WHAT YOU SHOULD DO - Copy every line from the records that holds the word "will".

--------------------

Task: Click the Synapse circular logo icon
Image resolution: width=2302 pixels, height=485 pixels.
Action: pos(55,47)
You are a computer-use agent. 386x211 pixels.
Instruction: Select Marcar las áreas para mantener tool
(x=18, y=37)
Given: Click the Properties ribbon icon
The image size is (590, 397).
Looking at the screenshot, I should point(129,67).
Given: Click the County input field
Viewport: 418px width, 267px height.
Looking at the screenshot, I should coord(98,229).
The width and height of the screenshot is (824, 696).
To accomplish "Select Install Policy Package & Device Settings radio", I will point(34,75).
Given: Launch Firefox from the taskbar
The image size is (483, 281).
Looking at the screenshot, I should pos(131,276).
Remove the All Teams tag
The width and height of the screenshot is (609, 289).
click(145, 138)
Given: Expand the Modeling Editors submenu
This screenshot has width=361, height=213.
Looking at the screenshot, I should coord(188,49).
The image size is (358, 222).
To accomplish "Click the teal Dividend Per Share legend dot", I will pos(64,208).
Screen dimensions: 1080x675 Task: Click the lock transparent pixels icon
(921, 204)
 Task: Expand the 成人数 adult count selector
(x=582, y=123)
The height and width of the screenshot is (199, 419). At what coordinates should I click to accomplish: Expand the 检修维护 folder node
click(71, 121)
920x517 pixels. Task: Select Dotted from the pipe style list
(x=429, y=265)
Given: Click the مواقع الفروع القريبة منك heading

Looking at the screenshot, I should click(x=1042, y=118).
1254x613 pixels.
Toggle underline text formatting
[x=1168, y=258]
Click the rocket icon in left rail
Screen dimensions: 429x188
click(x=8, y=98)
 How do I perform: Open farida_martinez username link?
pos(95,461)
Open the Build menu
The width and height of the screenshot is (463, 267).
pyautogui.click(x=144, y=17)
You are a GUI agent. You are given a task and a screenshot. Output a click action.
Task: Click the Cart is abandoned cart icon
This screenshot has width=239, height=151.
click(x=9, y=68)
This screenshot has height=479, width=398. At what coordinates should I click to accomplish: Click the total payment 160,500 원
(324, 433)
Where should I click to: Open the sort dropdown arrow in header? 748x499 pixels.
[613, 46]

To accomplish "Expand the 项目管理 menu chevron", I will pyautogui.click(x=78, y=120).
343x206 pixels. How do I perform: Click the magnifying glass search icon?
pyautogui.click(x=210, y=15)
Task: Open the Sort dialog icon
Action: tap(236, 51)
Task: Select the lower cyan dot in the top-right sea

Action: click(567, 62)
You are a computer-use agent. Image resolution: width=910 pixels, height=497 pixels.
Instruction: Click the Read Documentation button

--------------------

RESULT BELOW -
To accomplish "Select Install Policy Package & Device Settings radio", I will point(34,75).
To accomplish "Click the teal Dividend Per Share legend dot", I will pos(64,208).
To accomplish "Expand the 项目管理 menu chevron", I will pyautogui.click(x=78, y=120).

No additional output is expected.